■ **Texte extrait**:
+++
Histoire de deux peuples/Avant-Propos

Flammarion (p. 5-6).

AVANT-PROPOS

Ce livre est, en somme, une histoire à grands traits de notre pays.

Quand on étudie les rapports de la France avec le reste de l’Europe, on s’aperçoit que la plus grande tâche du peuple français lui a été imposée par le voisinage de la race germanique. Avec nos autres voisins, Anglais, Espagnols, Italiens, s’il y a eu des conflits, il y a eu aussi des trêves durables, de longues périodes d’accord, de sécurité et de confiance. La France est le plus sociable de tous les peuples. Il le faut bien pour qu’à certains moments nous ayons eu, et assez longtemps, l’Allemagne elle-même dans notre alliance et dans notre amitié. Il est vrai que c’était après l’avoir vaincue. Il est vrai que c’était après de longs efforts, de durs travaux qui nous avaient permis de lui retirer, avec la puissance politique, les moyens de nuire. Car le peuple allemand est le seul dont la France ait toujours dû s’occuper, le seul qu’elle ait toujours eu besoin de tenir sous sa surveillance.

Une idée domine ce livre. Nous pouvons même dire qu’elle nous a obsédé tandis que nous écrivions ces pages sous leur forme première.

Le sol de la France était occupé par l’ennemi qui se tenait, dans ses tranchées, à quatre-vingts kilomètres de la capitale. Lille, Mézières, Saint-Quentin, Laon, vingt autres de nos villes étaient aux mains des Allemands. Guillaume II célébrait son anniversaire dans une église de village français. Tous les jours, Reims ou Soissons étaient bombardées. Tous les jours, un frère, un ami tombait. « Fallait-il que nous revissions cela ? » disaient les vieillards qui se souvenaient de 1870. Deux invasions en moins d’un demi-siècle ! Comment ? Pourquoi ? Était-ce l’œuvre du hasard, ou bien une fatalité veut-elle que, tous les quarante-quatre ans, l’Allemagne se rue sur la France ?
+++
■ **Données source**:
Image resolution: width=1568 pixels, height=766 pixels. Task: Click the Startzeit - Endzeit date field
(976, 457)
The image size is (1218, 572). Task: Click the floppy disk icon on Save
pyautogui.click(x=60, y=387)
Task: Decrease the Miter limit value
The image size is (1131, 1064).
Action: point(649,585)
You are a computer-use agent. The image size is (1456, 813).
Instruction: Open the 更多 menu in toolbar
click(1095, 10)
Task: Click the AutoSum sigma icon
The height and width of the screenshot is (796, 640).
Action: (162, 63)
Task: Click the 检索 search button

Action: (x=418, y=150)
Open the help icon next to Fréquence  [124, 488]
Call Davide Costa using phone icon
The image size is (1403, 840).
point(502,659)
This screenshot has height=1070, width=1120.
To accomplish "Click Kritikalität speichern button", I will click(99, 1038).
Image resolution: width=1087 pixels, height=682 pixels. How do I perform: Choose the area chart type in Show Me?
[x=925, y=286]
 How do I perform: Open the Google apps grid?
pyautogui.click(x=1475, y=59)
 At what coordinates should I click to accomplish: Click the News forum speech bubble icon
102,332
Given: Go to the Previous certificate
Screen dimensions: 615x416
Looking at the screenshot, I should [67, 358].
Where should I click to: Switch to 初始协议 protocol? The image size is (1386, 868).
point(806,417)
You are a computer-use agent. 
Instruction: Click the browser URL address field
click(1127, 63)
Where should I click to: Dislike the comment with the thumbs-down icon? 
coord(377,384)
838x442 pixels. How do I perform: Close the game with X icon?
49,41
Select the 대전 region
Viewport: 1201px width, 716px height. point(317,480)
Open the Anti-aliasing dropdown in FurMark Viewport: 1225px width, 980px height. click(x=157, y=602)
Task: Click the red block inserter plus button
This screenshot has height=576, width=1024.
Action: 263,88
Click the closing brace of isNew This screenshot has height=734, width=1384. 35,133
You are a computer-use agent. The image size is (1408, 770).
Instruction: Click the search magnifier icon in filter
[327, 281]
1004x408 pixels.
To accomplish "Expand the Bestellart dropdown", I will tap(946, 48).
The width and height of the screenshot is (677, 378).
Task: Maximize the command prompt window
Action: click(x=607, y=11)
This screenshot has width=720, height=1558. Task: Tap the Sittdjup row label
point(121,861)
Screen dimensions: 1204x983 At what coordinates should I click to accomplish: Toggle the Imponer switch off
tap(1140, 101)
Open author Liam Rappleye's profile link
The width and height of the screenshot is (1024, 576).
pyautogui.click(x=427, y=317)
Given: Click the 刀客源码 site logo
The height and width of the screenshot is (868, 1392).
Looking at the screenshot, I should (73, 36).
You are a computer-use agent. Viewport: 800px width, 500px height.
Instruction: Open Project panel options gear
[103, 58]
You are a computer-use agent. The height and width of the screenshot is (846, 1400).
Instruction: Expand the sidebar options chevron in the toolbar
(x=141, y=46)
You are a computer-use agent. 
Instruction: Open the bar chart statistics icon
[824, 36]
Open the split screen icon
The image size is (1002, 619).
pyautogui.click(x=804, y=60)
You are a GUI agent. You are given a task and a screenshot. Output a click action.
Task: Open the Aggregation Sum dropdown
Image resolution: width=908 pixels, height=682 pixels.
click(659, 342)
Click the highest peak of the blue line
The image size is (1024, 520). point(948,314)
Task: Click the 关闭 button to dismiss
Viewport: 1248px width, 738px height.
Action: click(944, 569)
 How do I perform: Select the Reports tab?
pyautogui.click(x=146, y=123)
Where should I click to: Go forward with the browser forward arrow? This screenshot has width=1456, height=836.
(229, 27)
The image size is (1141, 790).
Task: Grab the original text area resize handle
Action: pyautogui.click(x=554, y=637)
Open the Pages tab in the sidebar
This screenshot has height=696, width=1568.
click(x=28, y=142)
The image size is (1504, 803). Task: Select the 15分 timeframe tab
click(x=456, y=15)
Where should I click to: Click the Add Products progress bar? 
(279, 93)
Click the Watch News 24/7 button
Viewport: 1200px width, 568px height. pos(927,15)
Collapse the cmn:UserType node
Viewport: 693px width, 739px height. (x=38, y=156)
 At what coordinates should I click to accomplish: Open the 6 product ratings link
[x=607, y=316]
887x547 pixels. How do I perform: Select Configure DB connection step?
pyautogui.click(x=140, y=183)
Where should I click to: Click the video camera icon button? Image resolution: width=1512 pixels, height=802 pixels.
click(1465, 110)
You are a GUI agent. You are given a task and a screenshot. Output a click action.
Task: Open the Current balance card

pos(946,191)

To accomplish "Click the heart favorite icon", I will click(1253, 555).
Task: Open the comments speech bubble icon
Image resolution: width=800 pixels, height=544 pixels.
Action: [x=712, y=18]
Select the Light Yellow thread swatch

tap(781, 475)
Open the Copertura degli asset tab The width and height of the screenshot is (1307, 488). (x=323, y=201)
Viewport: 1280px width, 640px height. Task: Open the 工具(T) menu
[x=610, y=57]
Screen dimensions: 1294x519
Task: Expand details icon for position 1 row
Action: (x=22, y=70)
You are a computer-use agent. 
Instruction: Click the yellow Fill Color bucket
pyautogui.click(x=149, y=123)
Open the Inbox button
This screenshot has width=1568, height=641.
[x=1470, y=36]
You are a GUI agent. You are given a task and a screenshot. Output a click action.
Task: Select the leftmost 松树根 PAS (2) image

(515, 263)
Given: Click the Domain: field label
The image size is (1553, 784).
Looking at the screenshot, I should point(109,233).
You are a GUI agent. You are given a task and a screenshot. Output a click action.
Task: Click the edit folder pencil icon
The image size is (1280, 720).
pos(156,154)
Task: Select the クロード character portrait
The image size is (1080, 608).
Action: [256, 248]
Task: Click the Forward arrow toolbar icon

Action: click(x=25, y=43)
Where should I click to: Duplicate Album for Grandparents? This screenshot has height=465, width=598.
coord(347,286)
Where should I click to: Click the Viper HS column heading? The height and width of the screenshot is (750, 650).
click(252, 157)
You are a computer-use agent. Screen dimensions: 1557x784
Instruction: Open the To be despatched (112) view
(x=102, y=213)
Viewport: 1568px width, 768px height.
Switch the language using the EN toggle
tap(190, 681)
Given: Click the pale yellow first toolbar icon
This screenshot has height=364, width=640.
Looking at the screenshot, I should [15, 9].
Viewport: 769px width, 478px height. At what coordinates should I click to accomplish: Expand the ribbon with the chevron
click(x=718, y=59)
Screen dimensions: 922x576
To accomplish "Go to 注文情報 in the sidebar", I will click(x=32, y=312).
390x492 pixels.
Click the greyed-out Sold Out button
+++
■ **Consignes de l'exercice**:
1) Recopiez à l'identique les lignes des données source, en partant de celle qui contient « Where should I click to: Go » et en allant jusqu'à celle qui contient « click(1465, 110) », toutes deux comprises.
2) Poursuivez l'avant-propos sur la France et l'Allemagne après sa dernière phrase.

■ **Réponses par consigne**:
1)
Where should I click to: Go forward with the browser forward arrow? This screenshot has width=1456, height=836.
(229, 27)
The image size is (1141, 790).
Task: Grab the original text area resize handle
Action: pyautogui.click(x=554, y=637)
Open the Pages tab in the sidebar
This screenshot has height=696, width=1568.
click(x=28, y=142)
The image size is (1504, 803). Task: Select the 15分 timeframe tab
click(x=456, y=15)
Where should I click to: Click the Add Products progress bar? 
(279, 93)
Click the Watch News 24/7 button
Viewport: 1200px width, 568px height. pos(927,15)
Collapse the cmn:UserType node
Viewport: 693px width, 739px height. (x=38, y=156)
 At what coordinates should I click to accomplish: Open the 6 product ratings link
[x=607, y=316]
887x547 pixels. How do I perform: Select Configure DB connection step?
pyautogui.click(x=140, y=183)
Where should I click to: Click the video camera icon button? Image resolution: width=1512 pixels, height=802 pixels.
click(1465, 110)

2)
Lorsqu’on se pose ces questions, la curiosité historique est éveillée. La réflexion l’est aussi

En suivant la chaîne des temps, nous suivions la chaîne des responsabilités et des causes. Comme nous sommes liés les uns aux autres ! Comme il est vrai, selon le mot d’Auguste Comte, que les vivants sont gouvernés par les morts ! Tour à tour, les Français ont recueilli le fruit de la sagesse de leurs devanciers et souffert de leurs erreurs. Nous n’échappons pas à cette loi de dépendance. Comprenons du moins comment elle agit : c’est l’objet de cet ouvrage.

Nous n’avons eu qu’à continuer l’histoire des deux peuples jusqu’à la date où nous sommes aujourd’hui pour qu’on vît encore que toutes les fautes se payent et que les plus graves tiennent aux idées. Sur l’Allemagne, on a commis méprise sur méprise. Le bilan, pour le passé, en est tragique. Quel sera celui de l’avenir ?

J. B.
Avril 1915-avril 1933.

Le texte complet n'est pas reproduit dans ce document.